Among those in favour of a black coffee habit is Tim Spector, professor of genetic epidemiology at Kings College London and the orchestrator of the British Gut Project, a research collaboration with a sister programme (the American Gut Project) based at the University of California.
Spector is one of a number of experts involved in an explosion of research about the role our microbiota play not just in keep us healthy, but in boosting athletic performance.
Indeed, a recent edition of AW carried a report on studies at Imperial College London and Ireland’s APC Microbiome Institute that show how a healthy microbiome primes tissues for repair, improves the absorption of nutrients and complements the high
cell turnover of elite athletes. “Coffee is strangely good for gut bacteria as is green tea,” Spector says. “Whereas ordinary black ‘builders’ tea has a neutral effect.”
An overlooked fruit, scientists have found pomegranates to contain a ‘miracle molecule’ that strengthens ageing muscles. The powerhouses of our cells, the mitochondria, run down with age, making them less effective and causing muscles to weaken.
But in recent trials, scientists at the Ecole Polytechnique Fédérale de Lausanne showed that chemicals in pomegranates are converted into a compound called urolithin A by the healthy bugs that live in our gut.
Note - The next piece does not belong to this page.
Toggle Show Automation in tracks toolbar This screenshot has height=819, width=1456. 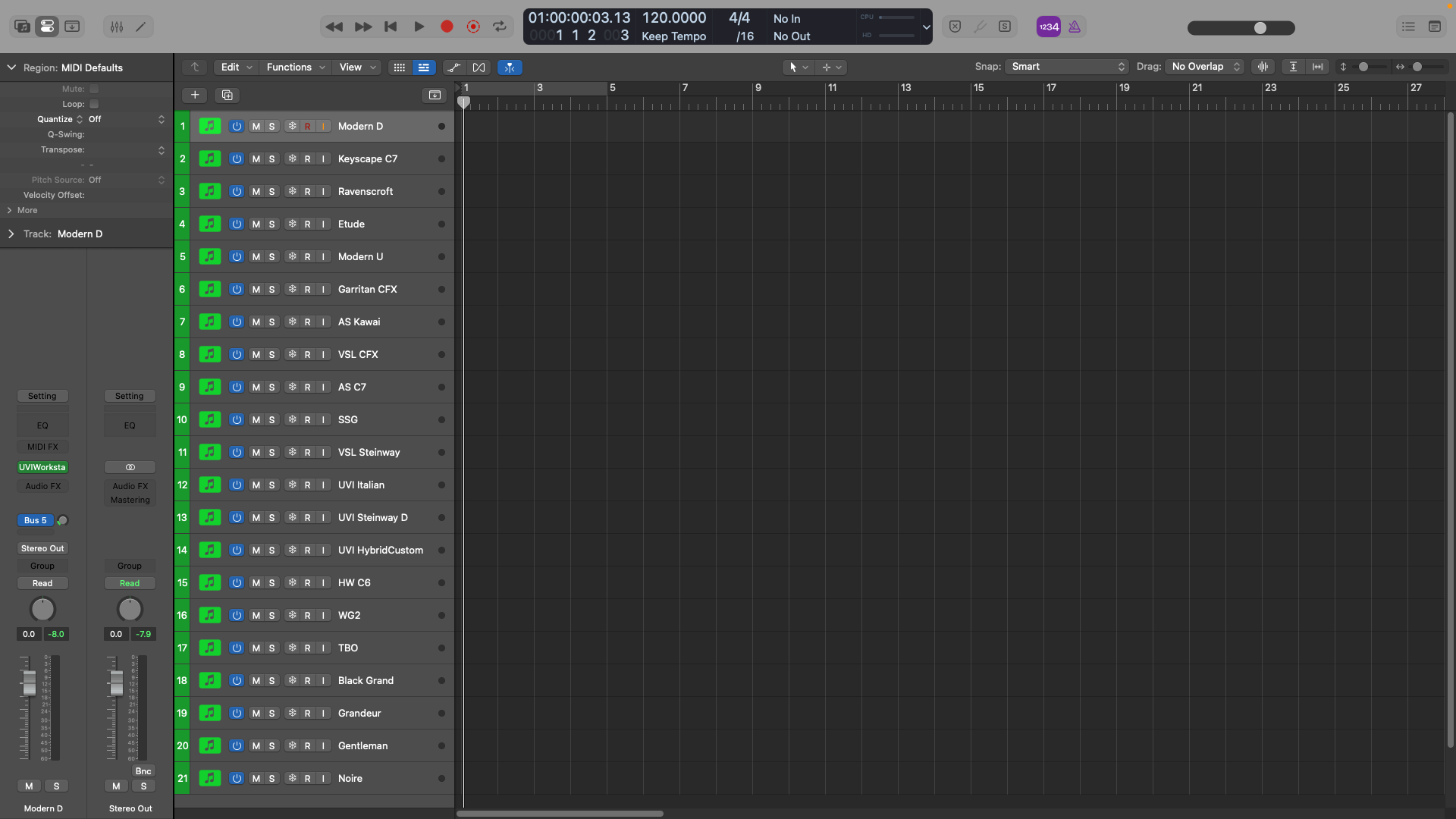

This compound was found to help recharge the body’s muscle cells, warding off the downturn in strength that comes with ageing.
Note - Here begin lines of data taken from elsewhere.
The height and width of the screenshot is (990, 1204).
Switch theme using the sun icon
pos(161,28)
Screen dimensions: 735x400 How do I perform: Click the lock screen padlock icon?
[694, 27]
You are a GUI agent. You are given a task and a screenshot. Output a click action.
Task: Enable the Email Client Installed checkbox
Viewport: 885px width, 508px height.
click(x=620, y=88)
If you’re not inclined to pick out pomegranate seeds with a pin (the easiest way to eat them), then you will love the fact they now come bagged and ready to eat in supermarkets or in dried form to sprinkle in your porridge.
A favourite of the clean-living brigade Matcha is made from ground-up green tea leaves and is rich in polyphenol compounds called catechins, a type of antioxidant.
Some studies have shown Matcha provides three times the amount of antioxidant-rich polyphenols as regular green tea – because it is powdered you’re consuming the leaves as opposed to infusing them in water and then discarding them. It contains caffeine, but only around 25mg per cup compared to the 100mg or so in a cup of coffee, and is rich in amino acids, specifically containing high amounts of L-Theanine, known to help reduce stress levels.
Many athletes swear that adding it to their daily diet (it also comes in a powder form to sprinkle into smoothies) works wonders. “I do recommend that all endurance athletes consider including green tea drinks in their diet on a regular basis,” says sports nutritionist Jo Scott-Dalgleish.
“You also need to check the green tea percentage in the individual tea bag; this should be around 60-80%. But matcha type of green tea has particularly high polyphenol content.”
As recovery foods go, you don’t get much better than an egg for replacing your protein needs. Weighing in at just 70 calories each, eggs contain all nine essential amino acids (the building blocks of protein), plus branched-chain amino acids, which help reduce muscle damage.
The yolk houses 50% of an egg’s protein and all of it’s vitamin D so make sure you don’t throw it out.
A tip from members of Team GB’s endurance swimming squad – add a raw egg to porridge to make it creamy and boost your protein intake in one easy meal.